Given request
Copy the span of the regular-expressions discussion below between "Regular languages can" and "LALR or LL.", inclusive.

Document text
——————————

Regular expressions are strings formatted using a special pattern notation that allow you to describe and parse text.
"Parse" is a questionable word choice. A proper Regular Expression can only describe patterns found in "regular languages", though modern backtracking regex engines have a bit more power. Parsing implies a parser, which means matching a grammar somewhat more sophisticated than a regex engine can handle.
Regular languages can be described by regular grammars, and regular expressions are a notation for regular grammars. So you can indeed parse text with reference to a regular expression.
Most people would call a parser which only used strictly regular expressions a lexical analyser, lexer or tokenizer, but this is only a convention to simplify language definition and parser implementation when using simple techniques like LALR or LL.
But other uses may not need that level of sophistication. For example, a packet analyser in a router might use a dynamically updated state machine (a DFA), built from multiple regular expressions, for efficient dispatching of packets based on rules. I don't think it would be wrong to describe that component of the router as a packet parser.

——————————

Supplied data
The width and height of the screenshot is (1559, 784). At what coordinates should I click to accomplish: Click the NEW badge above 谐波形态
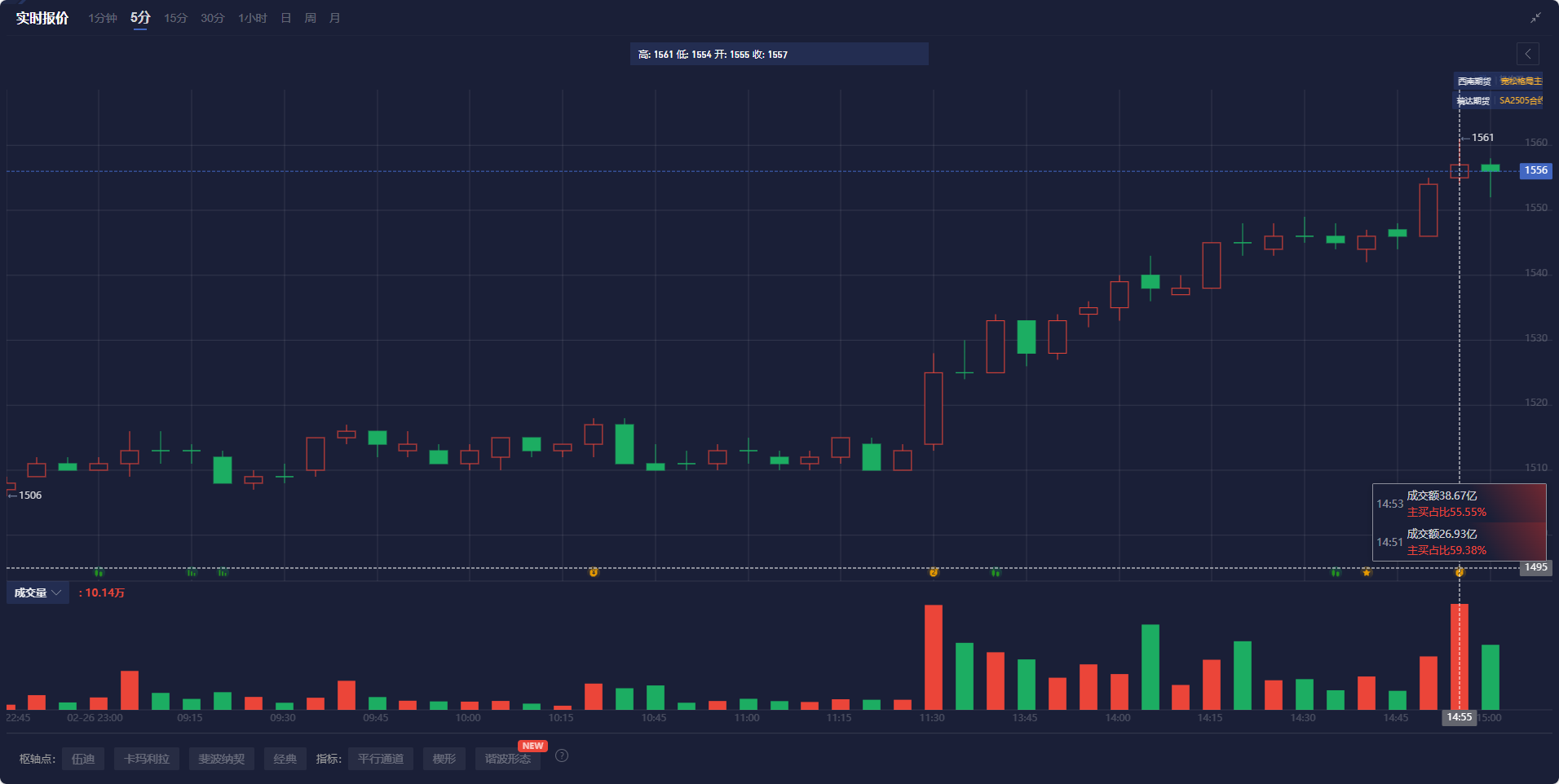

——————————

Exercise response
Regular languages can be described by regular grammars, and regular expressions are a notation for regular grammars. So you can indeed parse text with reference to a regular expression.
Most people would call a parser which only used strictly regular expressions a lexical analyser, lexer or tokenizer, but this is only a convention to simplify language definition and parser implementation when using simple techniques like LALR or LL.